Mención aparte merece el poema El odio a la poesía, penúltimo y el
más extenso de todos los incluidos por José Luis Argüelles en esta obra. Una declaración sin ambages de la utilidad del
oficio a propósito del ensayo (que da título al poema citado) en el que Ben
Lerner trata de comprender por qué la poesía ha sido a lo largo de los años un
arte denunciado, maltratado; por qué confesarse poeta sugiere tan a menudo ante
los demás anacronismo o sensibilidad malsana. En Gran desconcierto,
se ofrecía también una reflexión sobre el género con ocasión de una entrevista a
Zagajewski. Entonces el argumentario de la defensa tomaba prestado el fervor de
Rilke, la pretensión por Keats de identificar verdad y belleza, y la conciencia
atormentada de Celan. Razones demasiado graves para una sociedad líquida donde
la “poesía no está de moda. Paciencia”, concluía el autor de En la
belleza ajena. José Luis Argüelles entiende ahora, en su nuevo libro, que
la verdad revelada por el verso, “todo aquello que importa de verdad, /
llega de pronto y nos guarece / del sin sentido, / de sus grietas cotidianas”.

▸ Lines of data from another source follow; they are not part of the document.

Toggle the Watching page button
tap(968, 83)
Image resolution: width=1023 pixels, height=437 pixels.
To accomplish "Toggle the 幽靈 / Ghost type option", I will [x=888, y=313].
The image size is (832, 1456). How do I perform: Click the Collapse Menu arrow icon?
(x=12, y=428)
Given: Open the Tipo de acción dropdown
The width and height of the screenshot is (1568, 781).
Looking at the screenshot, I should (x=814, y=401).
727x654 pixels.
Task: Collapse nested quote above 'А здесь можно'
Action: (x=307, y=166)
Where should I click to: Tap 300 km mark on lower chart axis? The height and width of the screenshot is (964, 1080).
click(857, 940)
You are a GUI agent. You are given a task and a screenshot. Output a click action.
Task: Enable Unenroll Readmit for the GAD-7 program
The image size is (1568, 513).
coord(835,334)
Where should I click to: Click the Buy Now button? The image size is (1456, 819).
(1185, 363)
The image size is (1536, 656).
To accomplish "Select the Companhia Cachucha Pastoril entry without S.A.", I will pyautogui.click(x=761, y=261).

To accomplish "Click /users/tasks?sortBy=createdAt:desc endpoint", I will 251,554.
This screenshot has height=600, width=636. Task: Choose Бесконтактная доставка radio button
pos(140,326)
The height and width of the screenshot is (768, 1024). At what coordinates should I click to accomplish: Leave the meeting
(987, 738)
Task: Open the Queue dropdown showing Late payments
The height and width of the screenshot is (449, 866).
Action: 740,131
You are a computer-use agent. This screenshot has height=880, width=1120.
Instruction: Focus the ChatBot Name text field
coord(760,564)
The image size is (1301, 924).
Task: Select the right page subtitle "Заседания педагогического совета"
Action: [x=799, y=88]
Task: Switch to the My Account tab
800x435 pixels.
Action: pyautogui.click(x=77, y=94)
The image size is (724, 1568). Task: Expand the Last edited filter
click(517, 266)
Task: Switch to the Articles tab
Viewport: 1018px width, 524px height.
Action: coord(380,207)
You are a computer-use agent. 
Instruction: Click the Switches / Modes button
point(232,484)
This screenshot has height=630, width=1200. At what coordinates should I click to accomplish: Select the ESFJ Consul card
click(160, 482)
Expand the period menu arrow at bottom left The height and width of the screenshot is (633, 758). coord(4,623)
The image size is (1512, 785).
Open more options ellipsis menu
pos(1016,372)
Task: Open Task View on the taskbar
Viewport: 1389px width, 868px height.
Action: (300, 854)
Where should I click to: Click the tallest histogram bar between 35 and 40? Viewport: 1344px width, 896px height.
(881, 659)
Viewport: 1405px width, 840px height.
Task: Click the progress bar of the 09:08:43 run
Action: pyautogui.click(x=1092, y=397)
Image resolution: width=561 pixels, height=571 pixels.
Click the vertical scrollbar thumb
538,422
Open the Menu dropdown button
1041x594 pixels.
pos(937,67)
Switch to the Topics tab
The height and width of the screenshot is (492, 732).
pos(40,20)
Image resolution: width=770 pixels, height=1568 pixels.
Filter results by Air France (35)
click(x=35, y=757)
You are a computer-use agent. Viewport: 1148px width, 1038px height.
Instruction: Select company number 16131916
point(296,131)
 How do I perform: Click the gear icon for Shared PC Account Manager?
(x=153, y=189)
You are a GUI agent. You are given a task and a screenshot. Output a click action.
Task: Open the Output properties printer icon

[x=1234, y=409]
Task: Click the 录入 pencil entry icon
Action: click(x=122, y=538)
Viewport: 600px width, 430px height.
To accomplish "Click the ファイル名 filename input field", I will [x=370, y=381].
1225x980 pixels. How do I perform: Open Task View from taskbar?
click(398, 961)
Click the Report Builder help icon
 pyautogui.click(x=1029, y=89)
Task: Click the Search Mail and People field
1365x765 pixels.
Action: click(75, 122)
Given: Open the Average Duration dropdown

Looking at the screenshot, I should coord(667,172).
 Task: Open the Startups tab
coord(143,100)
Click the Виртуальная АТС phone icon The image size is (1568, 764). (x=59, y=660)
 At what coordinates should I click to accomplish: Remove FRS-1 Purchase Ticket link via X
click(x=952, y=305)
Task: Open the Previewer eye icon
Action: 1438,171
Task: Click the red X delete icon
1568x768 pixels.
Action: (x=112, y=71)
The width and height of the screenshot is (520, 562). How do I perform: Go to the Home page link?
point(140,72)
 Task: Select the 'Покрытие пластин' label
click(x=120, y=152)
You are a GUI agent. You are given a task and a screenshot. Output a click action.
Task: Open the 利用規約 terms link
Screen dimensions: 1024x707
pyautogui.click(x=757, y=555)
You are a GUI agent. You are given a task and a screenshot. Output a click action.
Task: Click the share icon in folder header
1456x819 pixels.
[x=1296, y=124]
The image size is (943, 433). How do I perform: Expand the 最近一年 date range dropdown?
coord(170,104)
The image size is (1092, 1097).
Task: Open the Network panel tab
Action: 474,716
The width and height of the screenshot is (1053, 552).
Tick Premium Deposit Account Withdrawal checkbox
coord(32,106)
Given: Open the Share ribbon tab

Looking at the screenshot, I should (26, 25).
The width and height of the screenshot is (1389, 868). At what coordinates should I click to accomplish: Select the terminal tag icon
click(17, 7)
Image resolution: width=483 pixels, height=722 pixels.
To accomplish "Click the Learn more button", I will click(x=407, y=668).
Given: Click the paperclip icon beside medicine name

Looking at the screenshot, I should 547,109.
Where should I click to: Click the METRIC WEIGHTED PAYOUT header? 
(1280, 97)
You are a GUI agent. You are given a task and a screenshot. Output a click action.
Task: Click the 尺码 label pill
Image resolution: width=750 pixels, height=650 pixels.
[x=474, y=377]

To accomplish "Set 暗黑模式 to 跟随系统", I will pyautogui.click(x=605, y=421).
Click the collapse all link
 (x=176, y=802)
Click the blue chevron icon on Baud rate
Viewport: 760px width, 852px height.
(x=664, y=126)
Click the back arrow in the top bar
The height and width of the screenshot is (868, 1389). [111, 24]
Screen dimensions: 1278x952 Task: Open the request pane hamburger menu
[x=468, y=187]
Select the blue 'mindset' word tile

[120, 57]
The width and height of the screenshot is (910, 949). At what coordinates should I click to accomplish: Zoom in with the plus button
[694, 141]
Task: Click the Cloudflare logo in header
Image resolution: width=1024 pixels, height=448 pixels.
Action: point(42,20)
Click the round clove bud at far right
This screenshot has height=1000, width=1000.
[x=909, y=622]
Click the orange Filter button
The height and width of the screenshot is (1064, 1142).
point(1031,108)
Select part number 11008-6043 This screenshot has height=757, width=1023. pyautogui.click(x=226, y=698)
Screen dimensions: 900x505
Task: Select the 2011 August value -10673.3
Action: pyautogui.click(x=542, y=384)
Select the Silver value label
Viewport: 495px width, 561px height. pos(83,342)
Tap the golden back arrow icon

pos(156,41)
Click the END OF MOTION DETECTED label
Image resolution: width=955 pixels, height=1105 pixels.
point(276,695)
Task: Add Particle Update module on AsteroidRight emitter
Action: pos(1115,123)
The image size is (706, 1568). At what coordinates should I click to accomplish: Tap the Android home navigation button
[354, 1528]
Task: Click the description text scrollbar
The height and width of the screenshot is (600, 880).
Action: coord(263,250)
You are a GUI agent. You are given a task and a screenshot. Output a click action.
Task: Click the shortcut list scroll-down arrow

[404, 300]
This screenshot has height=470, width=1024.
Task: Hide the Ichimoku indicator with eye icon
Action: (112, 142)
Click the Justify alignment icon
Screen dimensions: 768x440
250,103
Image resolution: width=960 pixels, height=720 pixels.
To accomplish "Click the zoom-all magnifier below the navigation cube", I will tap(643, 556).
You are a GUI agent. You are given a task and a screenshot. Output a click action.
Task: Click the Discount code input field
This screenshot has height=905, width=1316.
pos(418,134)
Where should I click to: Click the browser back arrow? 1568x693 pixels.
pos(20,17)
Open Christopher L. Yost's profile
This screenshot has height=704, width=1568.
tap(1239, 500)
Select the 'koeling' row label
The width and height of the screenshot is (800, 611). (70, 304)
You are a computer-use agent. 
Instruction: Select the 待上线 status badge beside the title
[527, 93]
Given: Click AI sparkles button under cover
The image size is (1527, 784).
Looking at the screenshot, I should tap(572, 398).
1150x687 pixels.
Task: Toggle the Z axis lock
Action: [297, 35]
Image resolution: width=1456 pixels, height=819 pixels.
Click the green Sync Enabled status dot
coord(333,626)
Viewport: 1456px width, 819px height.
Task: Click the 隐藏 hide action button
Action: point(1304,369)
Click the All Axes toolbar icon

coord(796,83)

Que las definiciones, tantas, son cosa de taxidermia preceptiva, y que “en
realidad, / tan sólo cuenta la emoción, / esas ascuas del tiempo / cuando
conceden un idioma / el vuelo y sus respiraciones”. El poema es, por tanto, en el recuento que se
intenta: sueño, música, asidero, recuerdo, emoción, aliento sobrevenido, conjuro
contra el daño y el desconcierto, exacto nombre de las cosas, latido. Por eso, “la
poesía no es un asunto urgente, / pero hace tanta falta”. Y aunque recurrir a la reflexión sobre estos
asuntos mientras se urde el verso ofrezca al lector claves
interpretativas que arrojan luz sobre el resto de lo que el poeta incluye en la
entrega, la mejor defensa de lo que se hace tiene que ver siempre con la
honestidad de su ejercicio, con el conocimiento de las posibilidades que ofrece
la poesía como canon literario irreconciliable con cualquier adanismo, con el rigor
que se le debe a la forma y al fondo de cuanto se escribe. Protesta y
alabanza cumple de sobra con esa pretensión de oficio y verdad.